Please put each line of the material below into a Markdown table with the columns Row and Line, numbering the rows and skipping any blank lines. Leave the pictures out of the table.

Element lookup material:

⟨

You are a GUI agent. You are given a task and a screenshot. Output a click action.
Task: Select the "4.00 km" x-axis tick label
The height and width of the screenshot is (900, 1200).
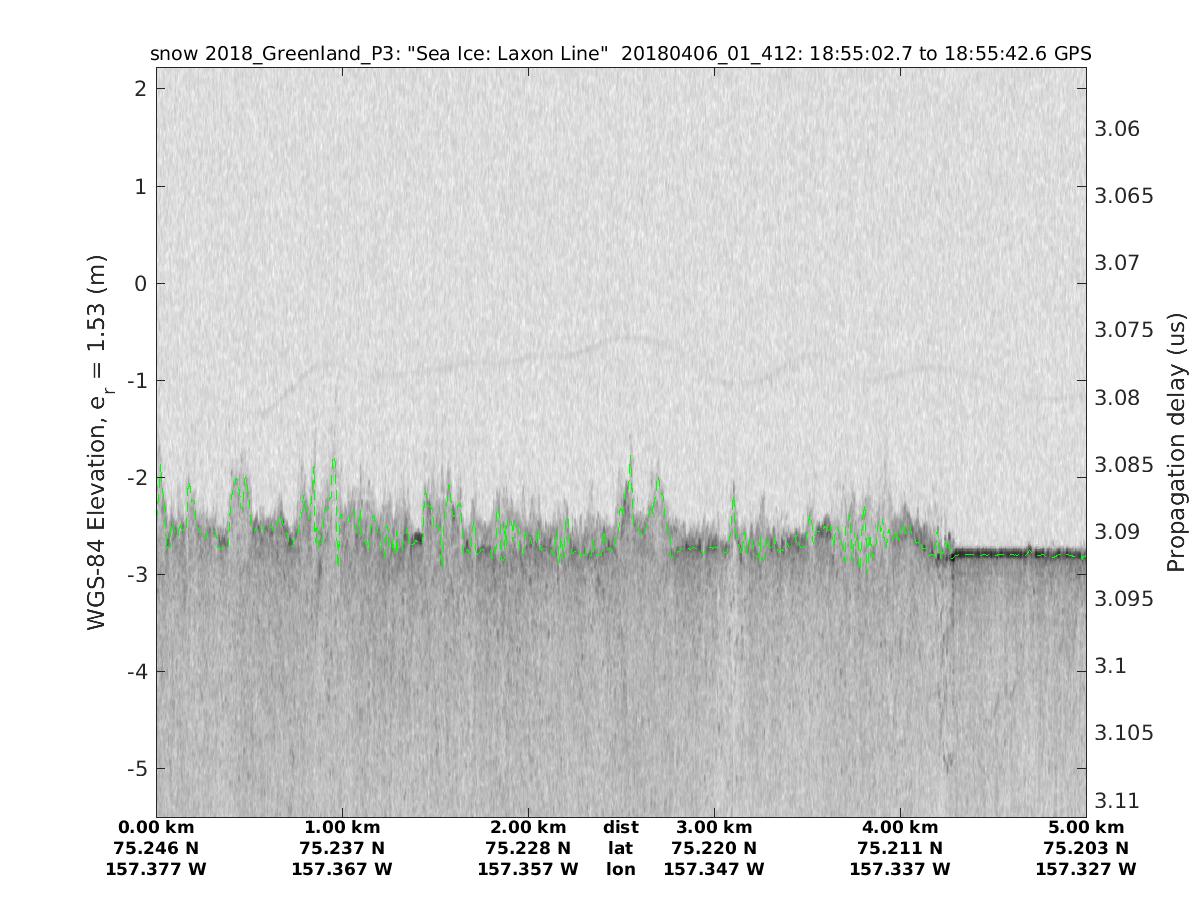click(x=900, y=827)
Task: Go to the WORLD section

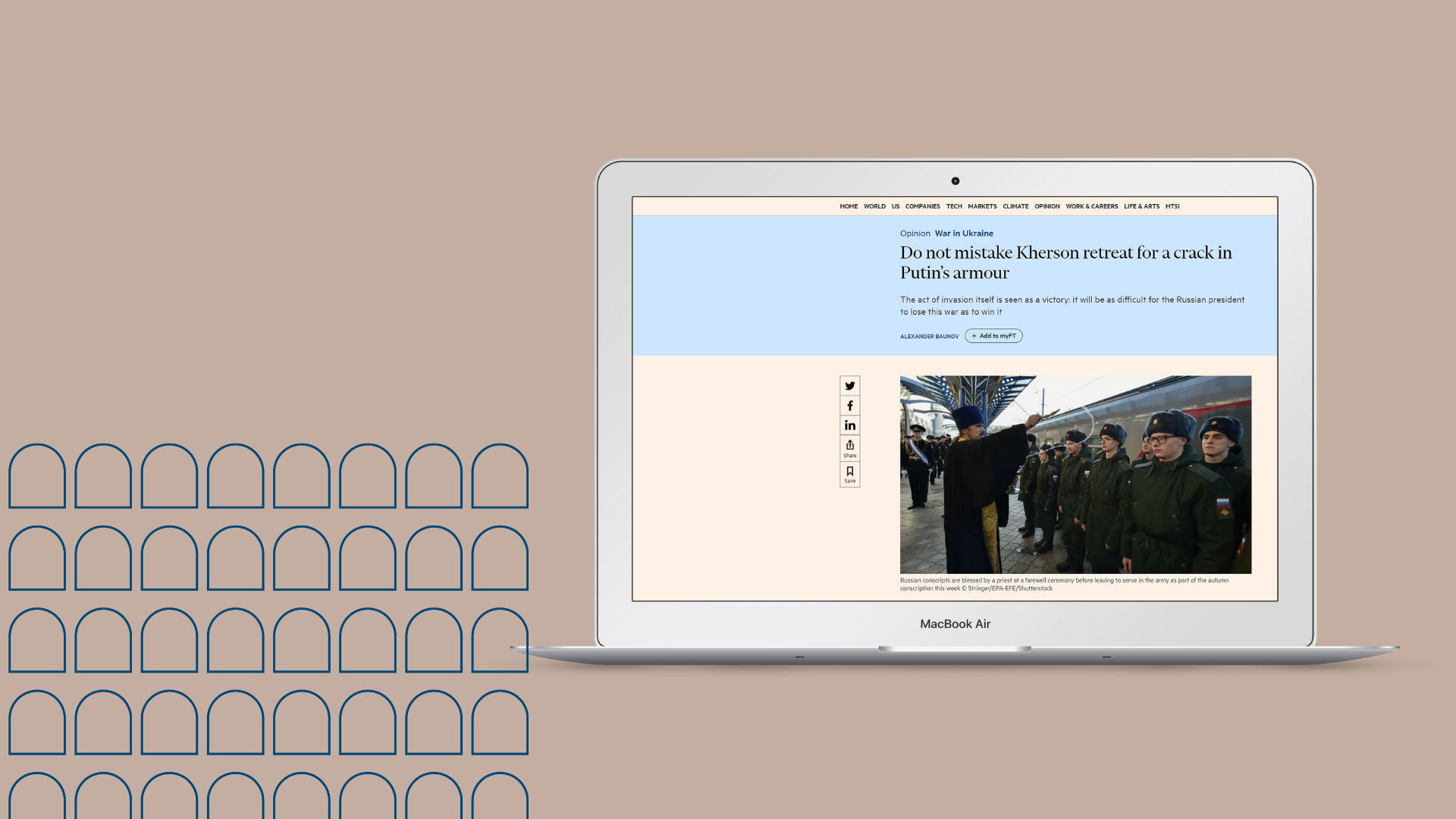Action: point(874,206)
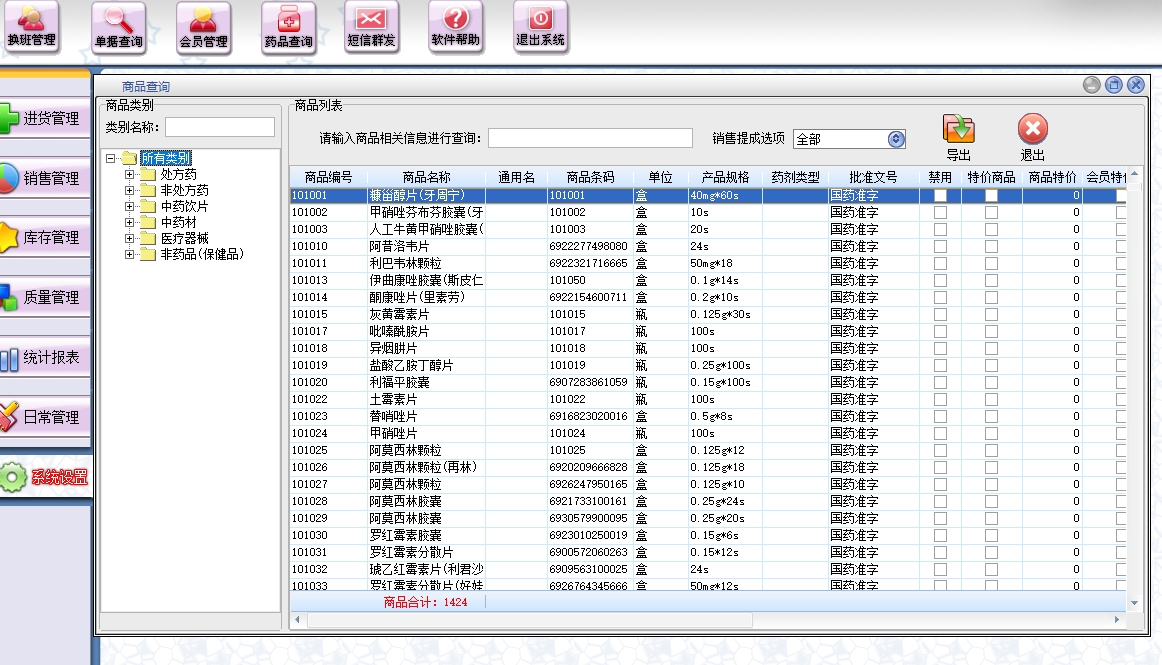Open 进货管理 in the sidebar
The height and width of the screenshot is (665, 1162).
tap(45, 118)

⟩

Solution:
| Row | Line |
|---|---|
| 1 | You are a GUI agent. You are given a task and a screenshot. Output a click action. |
| 2 | Task: Select the "4.00 km" x-axis tick label |
| 3 | The height and width of the screenshot is (900, 1200). |
| 4 | click(x=900, y=827) |
| 5 | Task: Go to the WORLD section |
| 6 | Action: point(874,206) |
| 7 | Open 进货管理 in the sidebar |
| 8 | The height and width of the screenshot is (665, 1162). |
| 9 | tap(45, 118) |